NY Daily News
Nazi fund unfair to Yanks - att'y
About $735 million of a $1.25 billion settlement of a Holocaust lawsuit against Swiss banks has been paid out to victims, a lawyer said yesterday in Manhattan federal court, while another argued American Jews are losing out in the deal.
After Burt Neuborne updated the 2nd U.S. Circuit Court of Appeals on the status of the settlement, Samuel Dubbin, an attorney for some Holocaust victims, urged the court to reject a lower court's decision to distribute money according to how badly victims need it.
That system, Dubbin said, sends too much money to those who live in countries that were formerly part of the Soviet Union, where 75% of the neediest victims reside.
He said the formula leaves about 4% of the funds for U.S. victims, even though the U.S. population has about 20% of the world's Holocaust survivors. Another 40% live in Israel, he said.
"There are people living in Brooklyn who have to choose between food, shelter and medicine," he said.

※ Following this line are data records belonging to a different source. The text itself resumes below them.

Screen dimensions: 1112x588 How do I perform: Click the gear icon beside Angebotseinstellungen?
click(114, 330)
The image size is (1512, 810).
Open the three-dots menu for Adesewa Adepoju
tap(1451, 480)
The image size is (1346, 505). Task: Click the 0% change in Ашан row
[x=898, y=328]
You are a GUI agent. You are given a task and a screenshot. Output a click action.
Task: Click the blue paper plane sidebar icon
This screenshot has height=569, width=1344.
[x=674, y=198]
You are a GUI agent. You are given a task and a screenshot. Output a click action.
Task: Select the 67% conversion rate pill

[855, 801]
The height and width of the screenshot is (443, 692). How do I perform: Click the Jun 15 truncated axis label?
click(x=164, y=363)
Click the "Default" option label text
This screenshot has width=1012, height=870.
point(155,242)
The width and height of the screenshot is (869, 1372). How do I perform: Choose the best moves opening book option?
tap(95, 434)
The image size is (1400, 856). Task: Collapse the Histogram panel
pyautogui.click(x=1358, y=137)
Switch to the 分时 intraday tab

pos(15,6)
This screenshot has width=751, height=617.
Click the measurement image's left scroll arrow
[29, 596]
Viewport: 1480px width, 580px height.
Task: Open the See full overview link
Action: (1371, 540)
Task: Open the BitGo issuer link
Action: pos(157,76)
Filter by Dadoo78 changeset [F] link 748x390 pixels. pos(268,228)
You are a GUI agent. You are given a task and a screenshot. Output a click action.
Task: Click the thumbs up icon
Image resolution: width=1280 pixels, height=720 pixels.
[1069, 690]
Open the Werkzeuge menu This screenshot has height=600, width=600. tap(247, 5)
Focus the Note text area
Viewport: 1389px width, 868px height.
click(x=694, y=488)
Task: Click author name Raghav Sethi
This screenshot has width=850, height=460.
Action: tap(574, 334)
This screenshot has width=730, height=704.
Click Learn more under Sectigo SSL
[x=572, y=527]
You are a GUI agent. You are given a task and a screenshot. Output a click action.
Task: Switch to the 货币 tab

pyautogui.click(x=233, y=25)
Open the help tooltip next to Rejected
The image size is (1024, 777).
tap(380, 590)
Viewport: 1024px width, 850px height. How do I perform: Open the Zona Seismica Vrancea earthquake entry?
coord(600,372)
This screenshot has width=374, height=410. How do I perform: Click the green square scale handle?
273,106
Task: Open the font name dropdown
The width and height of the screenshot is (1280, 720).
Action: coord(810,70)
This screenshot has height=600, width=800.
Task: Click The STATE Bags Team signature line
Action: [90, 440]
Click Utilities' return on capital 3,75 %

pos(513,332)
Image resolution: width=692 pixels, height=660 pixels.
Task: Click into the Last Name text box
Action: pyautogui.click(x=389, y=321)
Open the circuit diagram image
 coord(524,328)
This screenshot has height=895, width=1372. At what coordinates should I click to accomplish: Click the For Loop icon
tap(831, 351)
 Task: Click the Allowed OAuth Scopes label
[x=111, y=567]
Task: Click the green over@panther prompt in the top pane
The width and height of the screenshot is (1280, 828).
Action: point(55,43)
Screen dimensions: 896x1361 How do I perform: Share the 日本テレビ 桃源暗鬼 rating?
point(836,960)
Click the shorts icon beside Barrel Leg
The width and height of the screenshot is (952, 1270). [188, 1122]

Neuborne said there is no perfect system to distribute the funds. "Virtually everybody in Europe was looted in one way or another by the Nazis," he said.
The 1998 settlement only affects money that moved through Swiss banks. The survivors and their families accused the banks of stealing, concealing or sending to the Nazis hundreds of millions of dollars in Jewish holdings and destroying records to cover the paper trail.
The settlement involved the release of all claims against the banks. The appeals court did not immediately rule on the distributions.